[Exercício proposto]
Copie sem alterações, do trecho sobre Collor, a passagem que começa nas palavras que contêm "Pelas folheadas que" e termina em "julgam não navegar.".

Pelas folheadas que dei, pelo que a
imprensa diz, nervosa e fascinada, creio que ele busca a inclusão
dos jornalistas (e de todos) no
drama do país, tirando-lhes o privilégio de contemplação "de fora", acabando com sua "pureza"
diante de mares de lama que eles
julgam não navegar.
Com esse livro, confirmo minha
crença de que Collor foi um marco
na vida brasileira. Collor foi um
quadro vivo da nacionalidade,
com a nitidez esquemática das
burletas. Parecia uma caricatura
didática, um "napoleão bonaparte" que agiu contra si mesmo,
quase um revolucionário masoquista que denunciou os crimes de
sua classe, cometendo-os com luminoso descaro.
Collor anunciou o fim de uma
época, com seu discurso falsamente "moderno". Collor foi o mais
perfeito exemplo das "idéias fora
do lugar", falando em "progresso"
com os pés metidos no melaço patrimonialista, escravista e corrupto do velho mundo de Alagoas.
Ele e sua corte foram uma galeria de corruptos explícitos, bonecos de Angelo Agostini, "angelis",
"chicos carusos" ao vivo. Os dentinhos de Rosane Collor, a barriga
de Joãozinho Malta, a competência profissional de PC -nosso
Gilberto Freyre da corrupção que
tanto nos ensinou sobre o Brasil- , os perfis gatunos de gente
como "Clepto" Falcão, a turma da
Operação Uruguai, os decotes, os
laquês, as gravatas Hermés, os sabadões sertanejos, os adultérios
cafajestes, Zélia dançando com o
"Boto", a dor-de-corno de Pedro,
a beleza de Thereza, musa e origem do impeachment... Oh, meu
Deus, que maravilhoso panorama
de merda!

[Listagem]
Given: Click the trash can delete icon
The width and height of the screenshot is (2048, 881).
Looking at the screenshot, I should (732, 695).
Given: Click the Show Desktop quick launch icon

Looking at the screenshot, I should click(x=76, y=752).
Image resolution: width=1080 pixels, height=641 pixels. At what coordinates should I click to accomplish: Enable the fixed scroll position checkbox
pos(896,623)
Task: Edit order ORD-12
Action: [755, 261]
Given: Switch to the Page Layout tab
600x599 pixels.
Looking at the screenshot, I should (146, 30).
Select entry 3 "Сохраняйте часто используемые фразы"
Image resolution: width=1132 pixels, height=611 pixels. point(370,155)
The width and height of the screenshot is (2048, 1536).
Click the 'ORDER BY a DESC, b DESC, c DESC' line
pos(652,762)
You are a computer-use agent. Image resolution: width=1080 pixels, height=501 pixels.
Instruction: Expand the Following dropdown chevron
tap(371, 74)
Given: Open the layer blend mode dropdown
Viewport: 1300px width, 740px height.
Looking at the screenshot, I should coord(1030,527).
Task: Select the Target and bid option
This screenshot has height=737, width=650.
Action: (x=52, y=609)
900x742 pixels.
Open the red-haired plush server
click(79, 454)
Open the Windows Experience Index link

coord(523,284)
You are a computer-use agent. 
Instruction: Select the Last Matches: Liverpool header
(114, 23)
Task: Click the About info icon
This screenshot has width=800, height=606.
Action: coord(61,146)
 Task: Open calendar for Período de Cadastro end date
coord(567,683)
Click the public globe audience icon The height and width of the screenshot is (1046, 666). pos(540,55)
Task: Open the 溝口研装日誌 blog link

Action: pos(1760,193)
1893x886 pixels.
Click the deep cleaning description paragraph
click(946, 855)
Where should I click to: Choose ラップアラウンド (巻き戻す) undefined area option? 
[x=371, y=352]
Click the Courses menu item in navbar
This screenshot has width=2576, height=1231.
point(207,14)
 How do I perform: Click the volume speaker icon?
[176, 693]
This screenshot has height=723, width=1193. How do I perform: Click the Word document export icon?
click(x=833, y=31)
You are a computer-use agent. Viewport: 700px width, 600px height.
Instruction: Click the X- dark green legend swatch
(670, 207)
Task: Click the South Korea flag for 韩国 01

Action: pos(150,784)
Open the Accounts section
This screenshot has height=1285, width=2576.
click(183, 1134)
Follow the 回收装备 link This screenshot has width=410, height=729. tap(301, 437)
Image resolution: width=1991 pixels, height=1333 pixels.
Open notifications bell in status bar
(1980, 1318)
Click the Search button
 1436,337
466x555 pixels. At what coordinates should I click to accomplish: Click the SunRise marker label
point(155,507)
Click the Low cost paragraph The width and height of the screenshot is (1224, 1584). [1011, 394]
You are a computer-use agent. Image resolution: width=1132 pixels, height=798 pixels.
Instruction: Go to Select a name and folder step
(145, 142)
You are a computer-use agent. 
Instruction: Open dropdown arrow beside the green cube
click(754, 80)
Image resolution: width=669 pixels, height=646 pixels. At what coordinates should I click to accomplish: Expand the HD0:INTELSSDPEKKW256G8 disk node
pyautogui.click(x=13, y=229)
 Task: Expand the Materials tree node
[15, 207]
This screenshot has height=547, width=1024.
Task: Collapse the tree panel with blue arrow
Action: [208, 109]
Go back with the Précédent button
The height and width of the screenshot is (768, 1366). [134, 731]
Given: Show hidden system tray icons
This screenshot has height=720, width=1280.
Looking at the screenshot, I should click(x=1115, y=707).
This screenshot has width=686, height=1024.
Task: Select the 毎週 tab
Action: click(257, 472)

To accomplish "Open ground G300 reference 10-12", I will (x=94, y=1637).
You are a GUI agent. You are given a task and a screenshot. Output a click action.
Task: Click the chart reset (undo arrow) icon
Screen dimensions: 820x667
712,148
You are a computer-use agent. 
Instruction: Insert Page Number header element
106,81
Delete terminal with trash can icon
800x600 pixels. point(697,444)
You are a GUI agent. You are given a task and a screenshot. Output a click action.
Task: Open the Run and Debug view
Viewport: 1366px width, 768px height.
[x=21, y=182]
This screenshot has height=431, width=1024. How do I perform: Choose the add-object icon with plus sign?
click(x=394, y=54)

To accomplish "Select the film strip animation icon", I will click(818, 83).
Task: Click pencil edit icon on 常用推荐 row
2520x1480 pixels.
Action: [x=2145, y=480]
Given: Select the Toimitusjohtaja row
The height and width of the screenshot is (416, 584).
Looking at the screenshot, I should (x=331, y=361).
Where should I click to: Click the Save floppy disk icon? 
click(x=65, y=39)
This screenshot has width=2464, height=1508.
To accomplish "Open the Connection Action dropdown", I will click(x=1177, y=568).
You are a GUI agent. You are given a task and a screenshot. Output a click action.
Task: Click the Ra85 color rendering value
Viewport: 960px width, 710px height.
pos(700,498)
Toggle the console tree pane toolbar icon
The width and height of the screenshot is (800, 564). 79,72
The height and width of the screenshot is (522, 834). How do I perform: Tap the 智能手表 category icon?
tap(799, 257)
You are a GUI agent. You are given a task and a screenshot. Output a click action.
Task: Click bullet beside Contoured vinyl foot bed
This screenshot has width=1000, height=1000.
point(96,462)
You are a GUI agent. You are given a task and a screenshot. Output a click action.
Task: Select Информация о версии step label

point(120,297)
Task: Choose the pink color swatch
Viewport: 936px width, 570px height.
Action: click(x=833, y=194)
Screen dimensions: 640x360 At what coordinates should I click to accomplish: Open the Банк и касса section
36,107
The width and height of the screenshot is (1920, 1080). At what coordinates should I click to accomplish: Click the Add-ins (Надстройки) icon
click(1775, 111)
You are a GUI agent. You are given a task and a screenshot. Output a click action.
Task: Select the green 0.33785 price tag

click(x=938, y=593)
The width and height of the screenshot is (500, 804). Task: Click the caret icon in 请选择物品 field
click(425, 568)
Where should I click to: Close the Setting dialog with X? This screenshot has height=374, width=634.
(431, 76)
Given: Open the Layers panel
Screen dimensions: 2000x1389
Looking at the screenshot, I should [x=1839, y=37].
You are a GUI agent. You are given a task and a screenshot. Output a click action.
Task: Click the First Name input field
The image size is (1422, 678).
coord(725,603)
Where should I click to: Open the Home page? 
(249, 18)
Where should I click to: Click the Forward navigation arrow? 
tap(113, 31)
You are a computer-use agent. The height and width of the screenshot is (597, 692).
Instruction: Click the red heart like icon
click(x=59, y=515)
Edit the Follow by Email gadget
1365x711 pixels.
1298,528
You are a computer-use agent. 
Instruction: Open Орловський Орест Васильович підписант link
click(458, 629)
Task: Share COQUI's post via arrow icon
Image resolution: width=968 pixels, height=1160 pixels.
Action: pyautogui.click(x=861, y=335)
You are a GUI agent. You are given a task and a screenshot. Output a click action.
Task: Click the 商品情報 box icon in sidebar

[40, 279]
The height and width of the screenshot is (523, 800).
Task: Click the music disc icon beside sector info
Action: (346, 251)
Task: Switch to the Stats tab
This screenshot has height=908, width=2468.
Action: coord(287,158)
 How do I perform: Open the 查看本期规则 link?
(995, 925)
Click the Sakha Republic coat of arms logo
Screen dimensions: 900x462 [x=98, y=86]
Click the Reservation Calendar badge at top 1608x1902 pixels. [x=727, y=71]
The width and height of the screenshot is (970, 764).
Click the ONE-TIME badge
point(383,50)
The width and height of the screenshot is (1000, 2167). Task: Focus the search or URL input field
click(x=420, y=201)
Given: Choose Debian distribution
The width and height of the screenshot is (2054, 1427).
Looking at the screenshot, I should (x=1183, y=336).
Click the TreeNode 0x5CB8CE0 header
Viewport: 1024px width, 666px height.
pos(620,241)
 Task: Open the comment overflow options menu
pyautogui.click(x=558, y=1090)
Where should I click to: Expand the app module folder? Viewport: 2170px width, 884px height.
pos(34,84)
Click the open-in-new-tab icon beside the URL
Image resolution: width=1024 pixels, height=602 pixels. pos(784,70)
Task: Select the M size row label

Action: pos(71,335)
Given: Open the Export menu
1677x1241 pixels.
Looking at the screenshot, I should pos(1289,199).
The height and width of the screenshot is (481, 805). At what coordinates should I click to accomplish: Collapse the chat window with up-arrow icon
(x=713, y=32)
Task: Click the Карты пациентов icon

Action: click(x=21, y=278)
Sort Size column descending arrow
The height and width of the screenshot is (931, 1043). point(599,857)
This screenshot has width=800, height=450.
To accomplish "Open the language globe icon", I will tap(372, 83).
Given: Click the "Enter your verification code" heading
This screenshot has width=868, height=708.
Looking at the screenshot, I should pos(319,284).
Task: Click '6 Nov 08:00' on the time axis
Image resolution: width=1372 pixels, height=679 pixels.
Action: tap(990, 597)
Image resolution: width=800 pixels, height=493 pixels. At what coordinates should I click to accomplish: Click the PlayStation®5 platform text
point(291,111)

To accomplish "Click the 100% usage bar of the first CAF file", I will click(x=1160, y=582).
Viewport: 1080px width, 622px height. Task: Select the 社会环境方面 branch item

[Resposta ao exercício]
Pelas folheadas que dei, pelo que a
imprensa diz, nervosa e fascinada, creio que ele busca a inclusão
dos jornalistas (e de todos) no
drama do país, tirando-lhes o privilégio de contemplação "de fora", acabando com sua "pureza"
diante de mares de lama que eles
julgam não navegar.